Он пожимает плечами: — Если это то, что ты хочешь сказать себе, но это не значит, что так оно и будет. В любом случае, я буду уважать тебя, потому что это то, что важно для меня: ты и ребенок.
Я смягчаюсь, слегка.
Я все еще возбуждена, натянута, и теперь у меня худший случай женских синих яиц в истории. Это официально.
Хейс Дэвис — дрязнящий клитор.
13
София
— Напомни мне еще раз, почему мы должны это делать? — спрашиваю я, разочарованно нахмурив брови. Утром образовалась головная боль, которая не проходит. Я потираю это место, пытаясь немного ослабить напряжение, но безуспешно.
— Потому что мы сказали Кайлу, что сделаем все возможное, чтобы мы оба оставались в благосклонности светских журналов. В этом весь смысл нашей фальшивой помолвки, Соф.
Хейс стоит перед зеркалом в коридоре, убирая волосы с лица. Он выглядит слишком хорошо в своих застегнутых черных пуговицах и темных джинсах с мокасинами. Как мужчина может так хорошо выглядеть, абсолютно не прилагая усилий, я никогда не пойму.
Я полная с комоком нервов, а он крут, как чертов огурец. Меня может тошнить от нервозности.
Нет, правда, могла бы. Лекарство, которое прописал мой новый врач, кажется, не работает прямо сейчас. Не помогает Кайл и то, что в семь утра передо мной была целая команда стилистов, визажистов и парикмахеров. Меня выщипали и уложили до совершенства. Макияжа на моем лице больше, чем я наношу за год, но он действительно выглядит великолепно. Я мельком смотрю на свое отражение и решаю: мне нравятся такие волосы, но я, честно говоря, не могу дождаться, когда смогу снять эти джинсы и снова надеть пижамные штаны.
— Ты выглядишь потрясающе, — говорит Хейс. Наши взгляды встречаются через зеркало, и я застенчиво улыбаюсь ему.
Этот мужчина — настоящая модель, и его комплименты заставляют меня чувствовать себя… странно.
Я не привыкла к комплиментам от него. К чему я привыкла, так это к нашим постоянным ссорам и головной боли, которая обычно возникает, когда я нахожусь с ним в одной комнате.
Я не могу отрицать, что между нами что-то изменилось. Ну, больше похоже на то, что что-то изменилось в Хейсе.
—Спасибо.
— Готова? — он спросил.
— Ах, да. Давай-ка я просто возьму свою сумочку и пойду-ка пописаю.
Кажется, это все, что я делаю в последнее время: писаю. И мочиться больше. Затем… пописать снова.
Это был бесконечный цикл, и я никогда не знала, что можно так ненавидеть неодушевленный предмет, как сейчас. Туалет может высосать его.
— Ты в порядке? Ты выглядишь так, будто хочешь ударить меня прямо сейчас.
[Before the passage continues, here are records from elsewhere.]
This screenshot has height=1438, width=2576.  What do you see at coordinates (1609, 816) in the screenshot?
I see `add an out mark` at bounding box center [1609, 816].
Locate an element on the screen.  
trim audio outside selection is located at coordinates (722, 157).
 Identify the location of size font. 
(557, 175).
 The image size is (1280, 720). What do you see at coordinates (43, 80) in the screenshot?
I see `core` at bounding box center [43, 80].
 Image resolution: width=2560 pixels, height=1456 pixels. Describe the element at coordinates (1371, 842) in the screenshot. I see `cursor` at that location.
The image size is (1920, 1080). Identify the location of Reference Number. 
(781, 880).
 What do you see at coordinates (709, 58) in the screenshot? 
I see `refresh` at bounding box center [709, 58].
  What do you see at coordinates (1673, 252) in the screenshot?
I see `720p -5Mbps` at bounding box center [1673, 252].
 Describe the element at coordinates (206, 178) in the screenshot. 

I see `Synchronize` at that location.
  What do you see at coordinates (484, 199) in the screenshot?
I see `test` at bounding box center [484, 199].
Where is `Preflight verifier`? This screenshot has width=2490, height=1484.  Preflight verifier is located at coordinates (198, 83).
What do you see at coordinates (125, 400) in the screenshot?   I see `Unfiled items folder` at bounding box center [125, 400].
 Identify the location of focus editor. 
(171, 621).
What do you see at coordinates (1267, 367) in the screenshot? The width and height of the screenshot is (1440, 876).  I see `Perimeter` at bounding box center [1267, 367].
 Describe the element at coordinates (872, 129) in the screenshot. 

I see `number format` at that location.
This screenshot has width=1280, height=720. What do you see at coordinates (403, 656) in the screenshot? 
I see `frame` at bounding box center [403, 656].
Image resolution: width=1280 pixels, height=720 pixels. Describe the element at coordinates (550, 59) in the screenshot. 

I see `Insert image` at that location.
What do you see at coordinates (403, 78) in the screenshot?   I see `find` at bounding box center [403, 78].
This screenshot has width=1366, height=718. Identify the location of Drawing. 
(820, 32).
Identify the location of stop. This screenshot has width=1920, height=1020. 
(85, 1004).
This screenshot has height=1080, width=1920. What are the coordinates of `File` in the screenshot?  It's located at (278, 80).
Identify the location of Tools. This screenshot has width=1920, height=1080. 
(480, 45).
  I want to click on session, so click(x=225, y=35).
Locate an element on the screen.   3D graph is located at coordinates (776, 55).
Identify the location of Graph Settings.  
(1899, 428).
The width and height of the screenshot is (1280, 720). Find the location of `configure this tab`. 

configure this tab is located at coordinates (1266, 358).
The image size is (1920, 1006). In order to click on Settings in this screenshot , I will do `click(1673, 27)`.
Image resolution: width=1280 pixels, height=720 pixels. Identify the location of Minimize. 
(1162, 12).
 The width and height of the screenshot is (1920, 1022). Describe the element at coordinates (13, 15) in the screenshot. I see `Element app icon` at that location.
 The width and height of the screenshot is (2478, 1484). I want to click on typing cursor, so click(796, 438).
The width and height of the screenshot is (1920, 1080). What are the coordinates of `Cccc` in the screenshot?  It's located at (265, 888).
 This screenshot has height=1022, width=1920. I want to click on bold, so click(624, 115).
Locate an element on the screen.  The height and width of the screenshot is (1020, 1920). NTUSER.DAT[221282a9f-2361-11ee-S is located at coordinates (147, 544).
Он дразнит, но он не слишком далек от истины.
— Мне уже надоело писать каждые пять секунд, но… добро пожаловать в беременность. — Я смеюсь, затем иду — хоть и медленно в этих нелепых танкетках — в свою комнату, хватаю сумочку и иду в ванную.
Когда я выхожу, Хейс прислоняется к прилавку и читает детскую книжку. Только сейчас торчат по крайней мере полсотни разноцветных ярлычков, и похоже, что он стирал их дважды. Он предан, должна я сказать.
— Знаешь ли ты, что в тринадцать недель у младенцев в деснах формируются зубы? Даже если вы их не видите. Это чертовски круто. —Он улыбается, и я на мгновение ослеплена.
Каким чертовски красивым он выглядит.
Это раздражает. Он раздражает. Раздражающе милый со всеми своими случайными детскими фактами, хранящимися в его огромном мозгу.
Он добрый и заботливый, и это мило, что он так счастлив быть отцом. Это совсем не то, что я ожидала.
— Это круто. Ты закончил эту книгу? Она вот-вот развалится, — говорю я, когда он кладет ее на прилавок, отмечая свое место, прежде чем схватить ключи и бумажник.
— Нет, я просто читаю это, когда у меня есть свободная минутка.